> _Objectif visé 1_:
Répondez à ces questions d'après le texte sur le bonus écologique :
(a) Quel pays a mis fin brutalement aux aides publiques pour les véhicules électriques fin 2023 ?
(b) Quelles énergies sont citées entre parenthèses pour les fournisseurs soumis aux CEE ?
(c) Quel montant reçoivent, à partir du 1er juillet 2025, les foyers dont le revenu fiscal dépasse le seuil ?
== Extrait à lire
Le bonus écologique, pierre angulaire de la politique d’incitation à l’achat de véhicules électriques en France, vient une nouvelle fois de changer de visage. Si l’État annonce officiellement ne plus consacrer de budget public à cette aide dès juillet 2025, les automobilistes ne seront pas pour autant privés de soutien financier. Grâce au recours aux Certificats d’économie d’énergie (CEE), le montant des primes à l’achat est même revu à la hausse. Un paradoxe apparent qui marque un tournant dans la manière dont la transition énergétique est financée.
Un désengagement public… compensé par le privé
À première vue, la nouvelle peut surprendre : l’enveloppe budgétaire dédiée au bonus écologique pour 2025, déjà réduite de moitié par rapport à l’année précédente, a été entièrement consommée. Un scénario qui aurait pu sonner le glas du dispositif, comme ce fut le cas en Allemagne fin 2023, lorsque le gouvernement a mis fin brutalement aux aides publiques pour les véhicules électriques. Mais en France, l’État a trouvé une parade inédite : transférer le financement de cette prime aux acteurs privés, en s’appuyant sur le dispositif des CEE.
Ce mécanisme, bien connu dans le secteur de l’immobilier pour financer les travaux d’isolation ou le remplacement de chaudières, gagne désormais du terrain dans le secteur automobile. Les CEE imposent aux fournisseurs d’énergie (électricité, gaz, carburants) de financer des actions visant à réduire la consommation d’énergie. En clair, ce sont ces entreprises, et non plus l’État, qui verseront désormais les primes à l’achat de voitures électriques.
Des primes revalorisées à partir du 1er juillet 2025
L’un des effets immédiats de cette réforme est la revalorisation des montants du bonus écologique. Jusque-là, celui-ci variait entre 2 000 et 4 000 euros selon le revenu fiscal de référence des ménages. Dès le 1er juillet 2025, les nouvelles règles instaurent deux paliers clairs :
- 4 200 euros pour les foyers dont le revenu fiscal de référence par part est inférieur ou égal à 16 300 euros (ou jusqu’à 26 200 euros selon la composition du foyer).
- 3 100 euros pour les foyers dont le revenu fiscal dépasse ce seuil.
====
== Données extraites
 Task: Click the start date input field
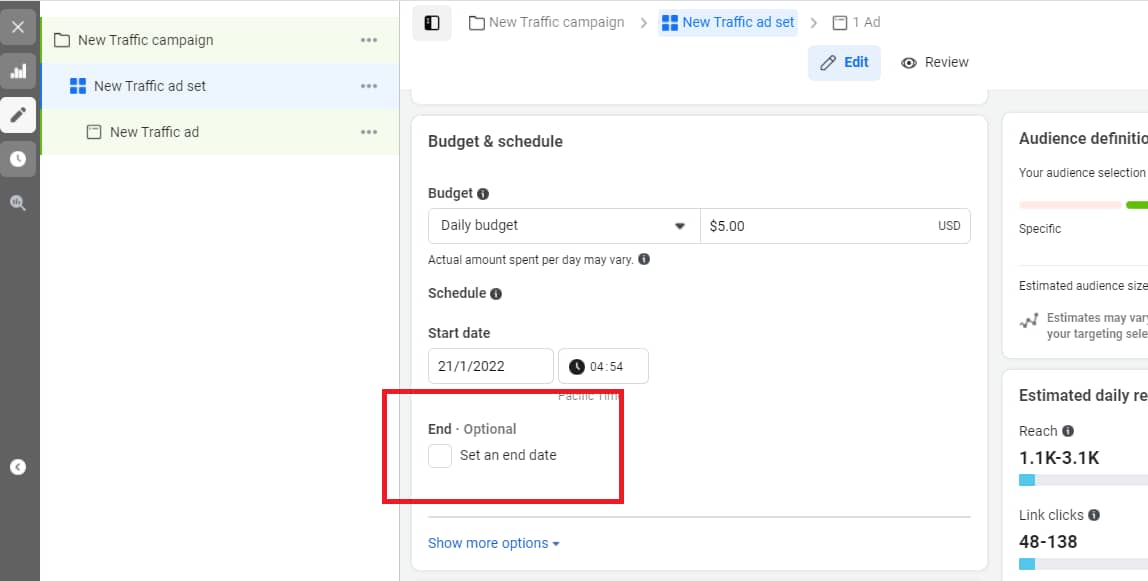click(490, 366)
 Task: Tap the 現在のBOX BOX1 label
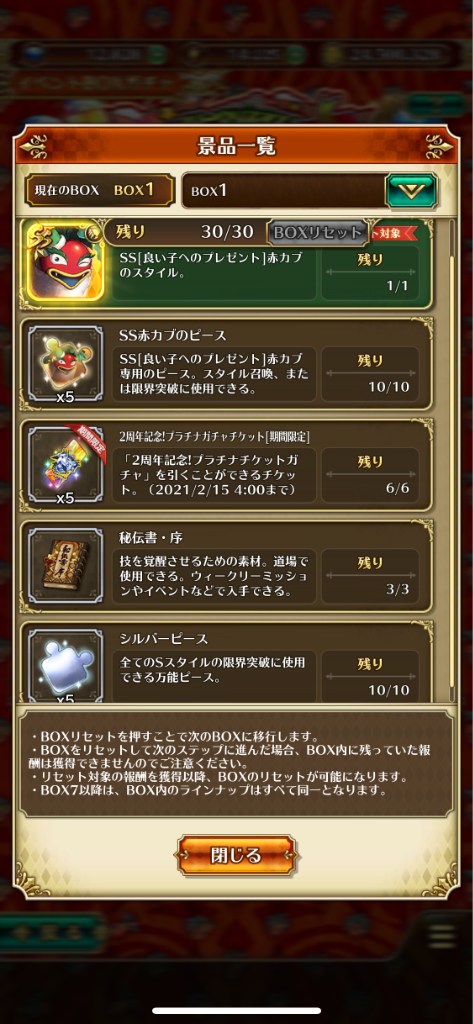coord(100,190)
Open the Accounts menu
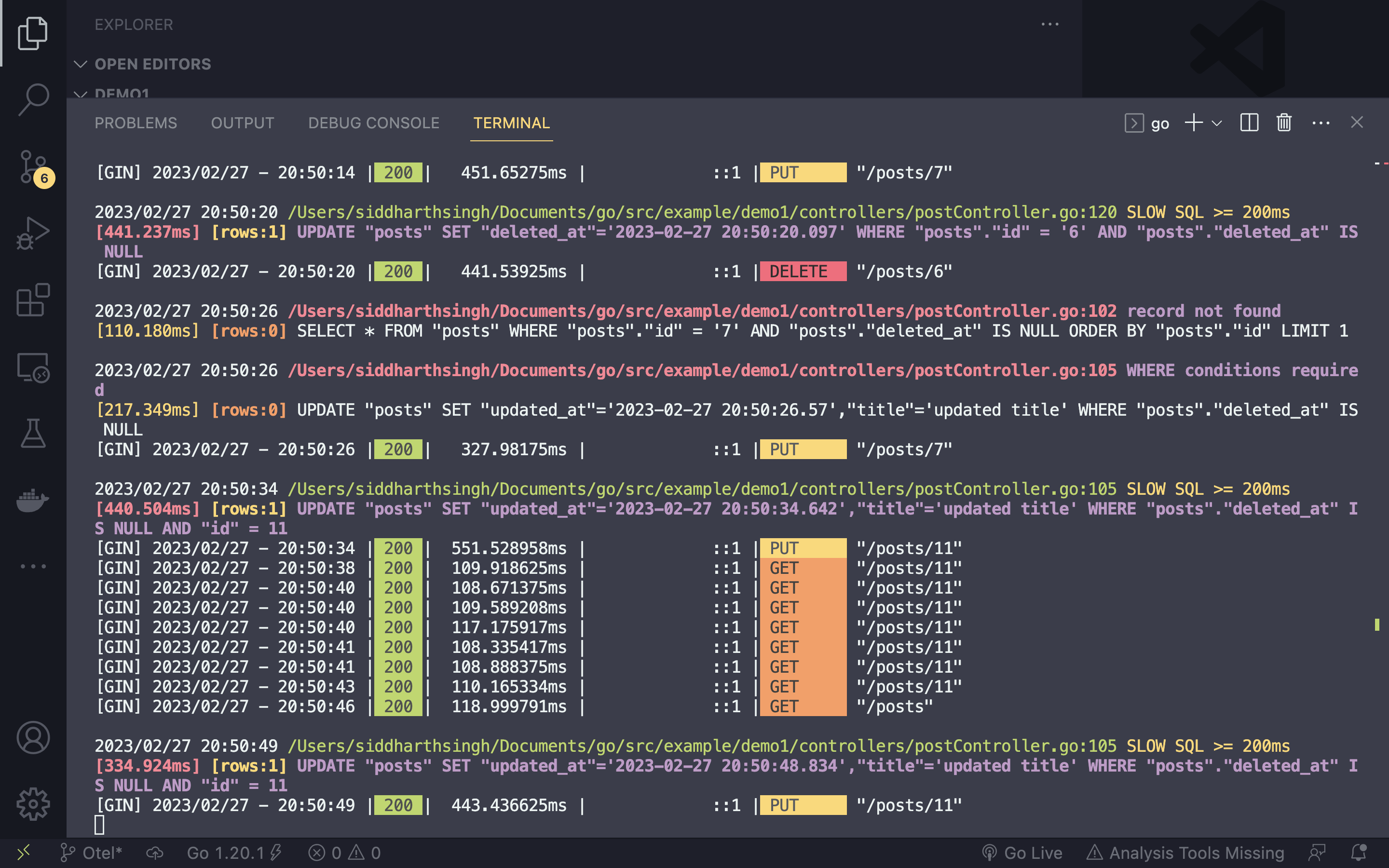The width and height of the screenshot is (1389, 868). [33, 738]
====
> _Objectif visé 2_: Transformez en tableau Markdown, avec les colonnes « Numéro » et « Ligne », les lignes des enregistrements comprises entre celle qui contient « Task: Tap the 現在のBOX BOX1 label » et la fin des enregistrements, bornes incluses. Laissez de côté les images et les lignes vides.

> _Bonne réponse 1_:
(a) L'Allemagne.
(b) L'électricité, le gaz et les carburants.
(c) 3 100 euros.

> _Bonne réponse 2_:
| Numéro | Ligne |
|---|---|
| 1 |  Task: Tap the 現在のBOX BOX1 label |
| 2 | coord(100,190) |
| 3 | Open the Accounts menu |
| 4 | The width and height of the screenshot is (1389, 868). [33, 738] |